Hi, Can someone advice on robots.txt file. M site has a sitemap both xml and html which works fine with google, yahoo and msn. I do not have any robots.txt file. However some search engine repeatedly looks for this file. I need help in a simple robots.txt file to direct all robots to the xml or html file. Thanks in advance. Jack
hi jack, I think you need to create a robots.txt file for your sites. Every search engine first find your robots.txt file in you files. As far as concerned about the xml and html sitemap both are important, but for the point of view of search engine, you must xml map because search engine crawl easily and will get your new pages indexed by xml sitemap. bye
There are now two purposes for a robots.txt file. The first (and main) one is to tell robots which parts of your site they should NOT view. The second purpose is a more recent addition to the robots.txt standard and is to let robots know where your sitemap file is. If the robots are finding your sitemap file already, then there isn't much need to add it's location to your robots.txt file, but it won't hurt.
# /robots.txt file for http://www.wallpaperweb.org User-agent: * Sitemap: http://www.wallpaperweb.org/sitemap.xml Disallow: /system_error.asp
Forget robots.txt file. It is nothing important. Learn more on sitemap specially if you site have thousands of pages. make more than one sitemaps if needed. I guess I am bit late to reply here.
It is always a good practice to have a robots.txt file. If you have nothing to enter in it, you can create a blank file. It will prevent the redundant 404 errors. Another file which you should have on the server to reduce 404 errors is favicon.ico.

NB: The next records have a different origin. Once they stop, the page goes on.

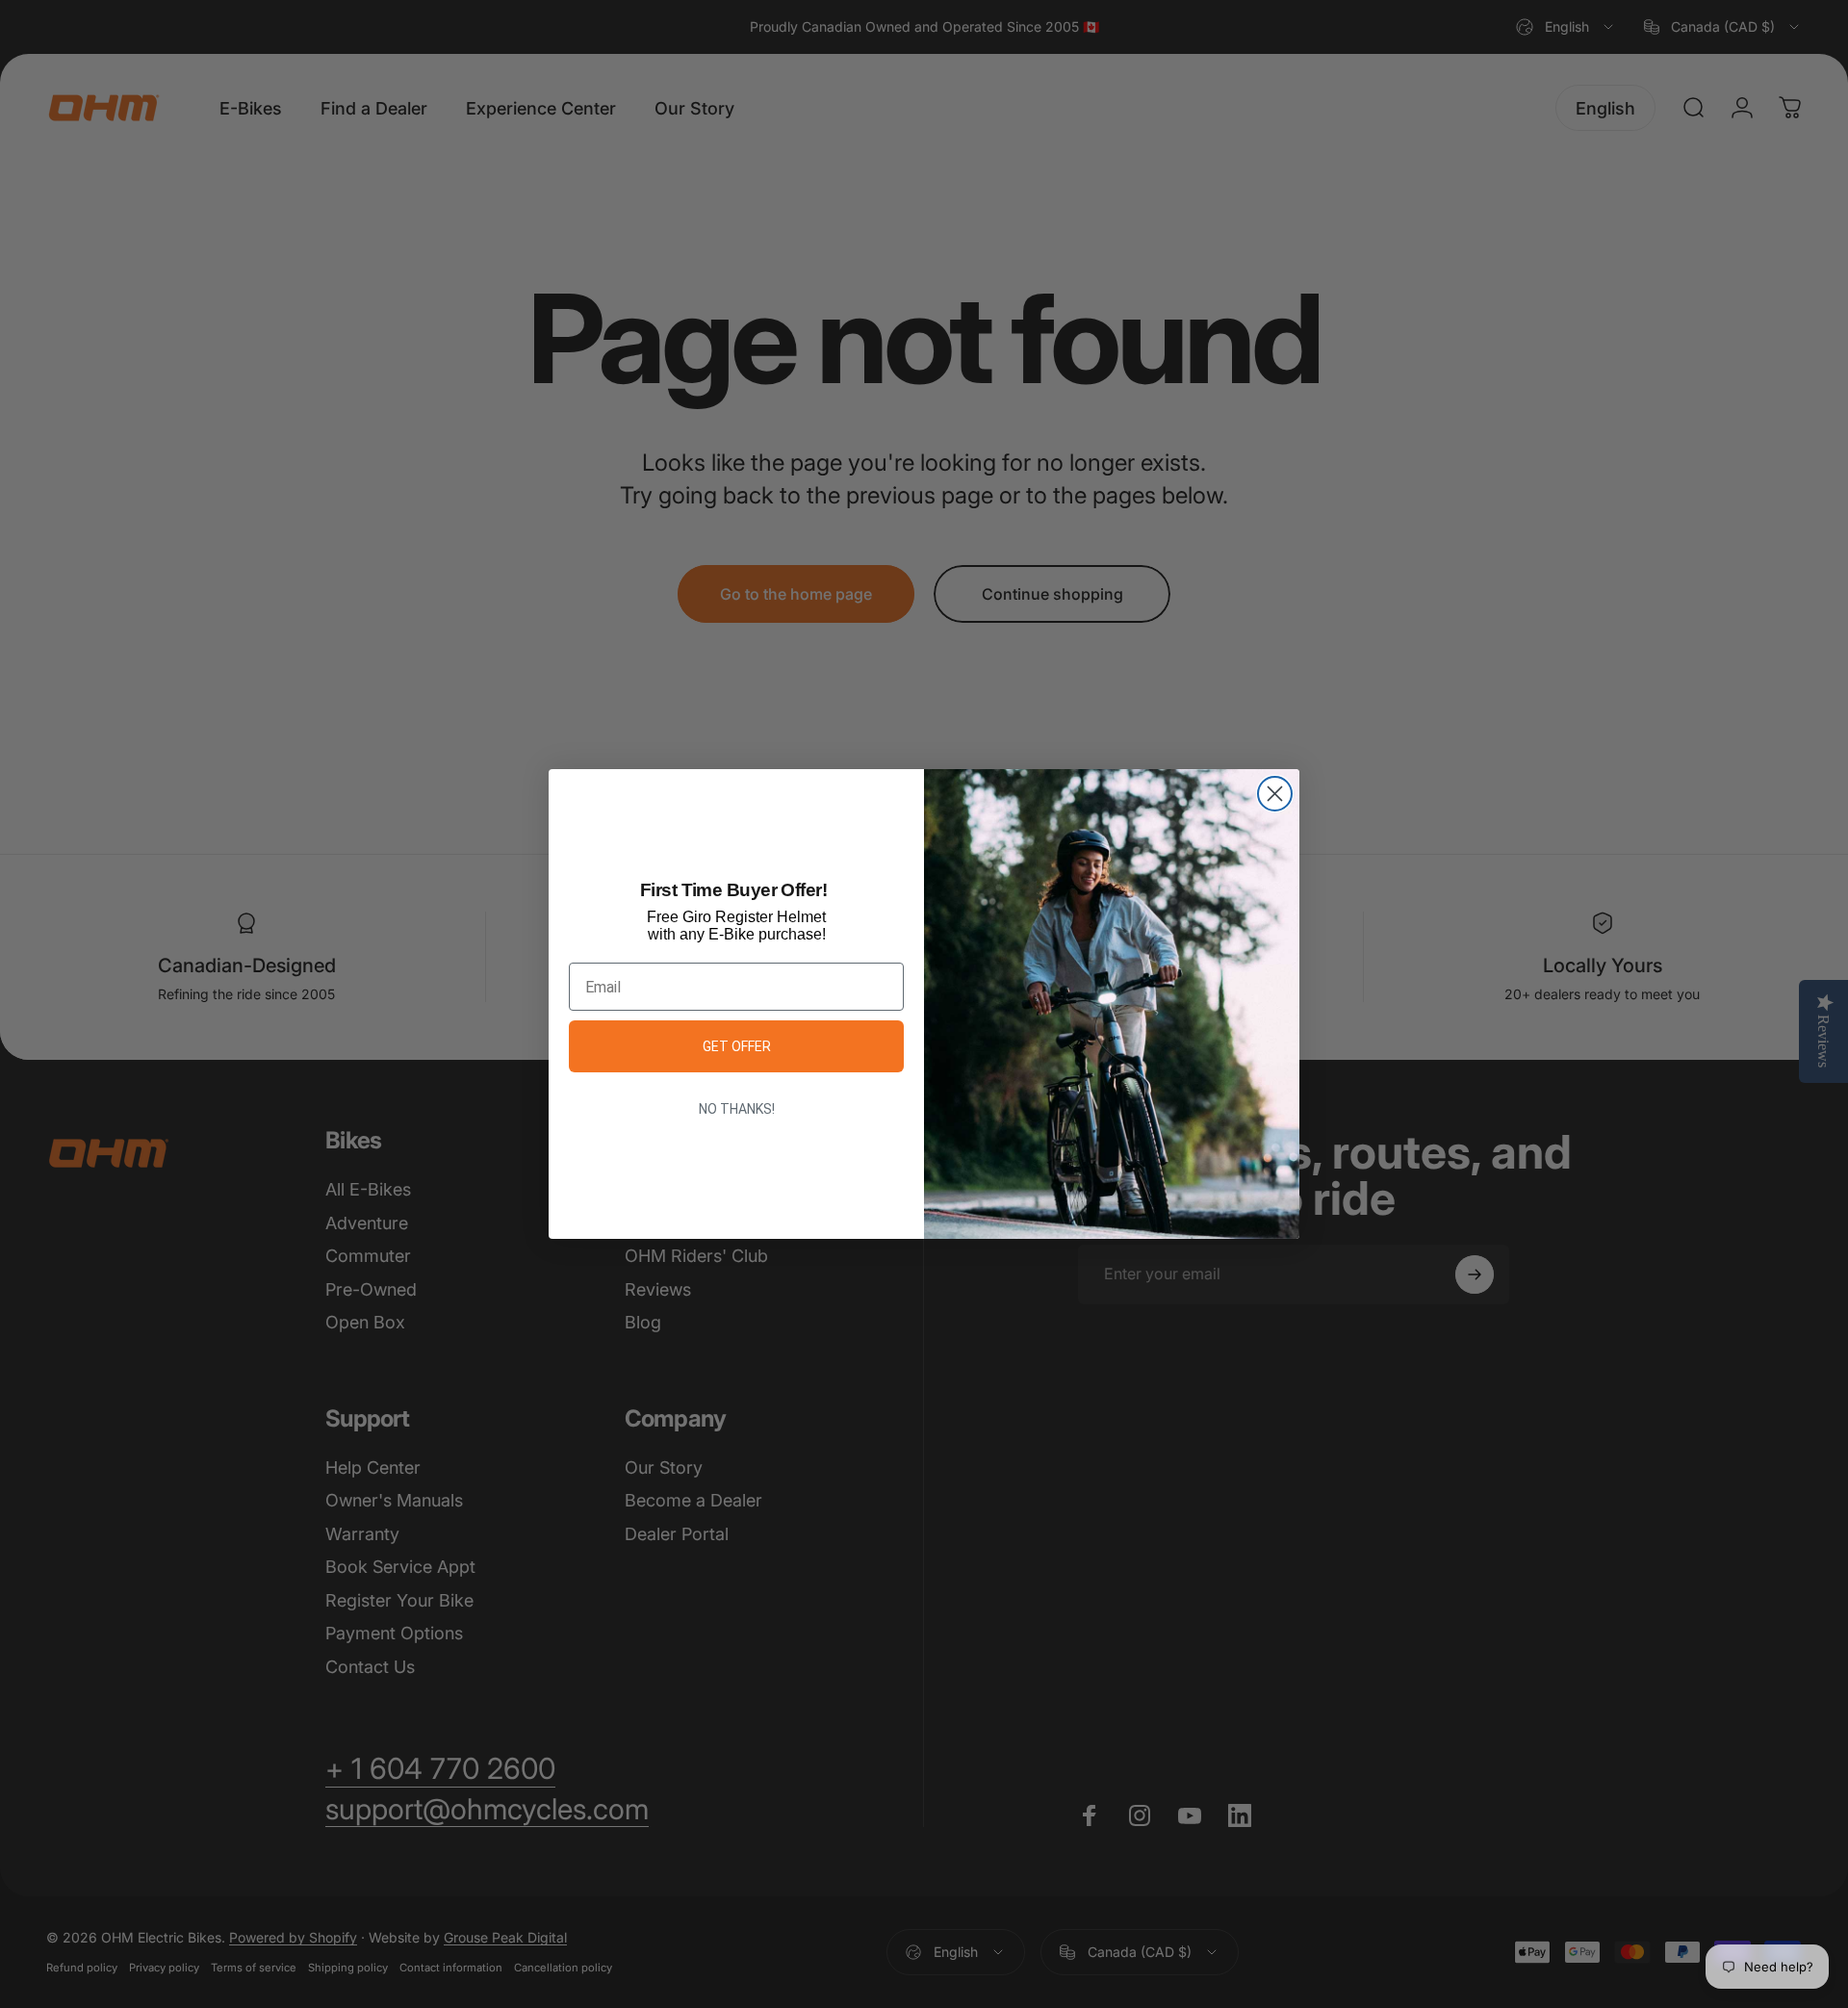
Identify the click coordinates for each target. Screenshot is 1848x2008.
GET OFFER (737, 1046)
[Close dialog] (1275, 794)
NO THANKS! (737, 1109)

If you need every page to be indexed, you can use the following info in the txt.fie: User-agent: * Disallow:
robots.txt has no link with the sitemap file your sitemap shd be sitemap.xml for google for yahoo its a text file
i think sitemap.xml more acceptable and preferable for by most SE. robots.txt maninly prevent your site from bad boots who consume your bandwith but if bandwidth is not a issue for your website than you need not want robots.txt
in robots.txt you tell tje search engin not to go to parts in you site, but we want that google will see all of our site so ' i dont put robots.txt anywhere
Just create the robots.txt file in your root directory of the web space. & put the following code in that text file to allow all the robots to crawl your site.. User-agent: * Disallow: Code (markup):
It is used to exclude pages from bots, such as search engines. For instance, if you wanted to have a specific page not shown in the search engines. You can normally get answers to simple questions like this by Googling
Jack, you do not need a robots.txt file. We use it to tell the SEs NOT to index a directory or file. It is also used to tell some SEs where to fine the Site Map file. This is mine: # Robots.txt file created by 1/20/08 # For domain: http://www.catanich.com # # All other robots will spider the domain User-agent: * Disallow: /_common/ Disallow: /_private/ Disallow: /_ScriptLibrary/ Disallow: /_*/ Sitemap: http://www.catanich.com/sitemap.xml.gz It also should be noted that a blank line in the robots.txt file will create an error.
Does it ? I have never heard anything about a blank line causing an error but if it does it certainly could explain some of the strange behaviour that some crawlers exhibit. Presumably, when it causes an error the crawler will ignore the rest of the file below the blank line. I guess some crawlers may even throw the whole file out if they get an error.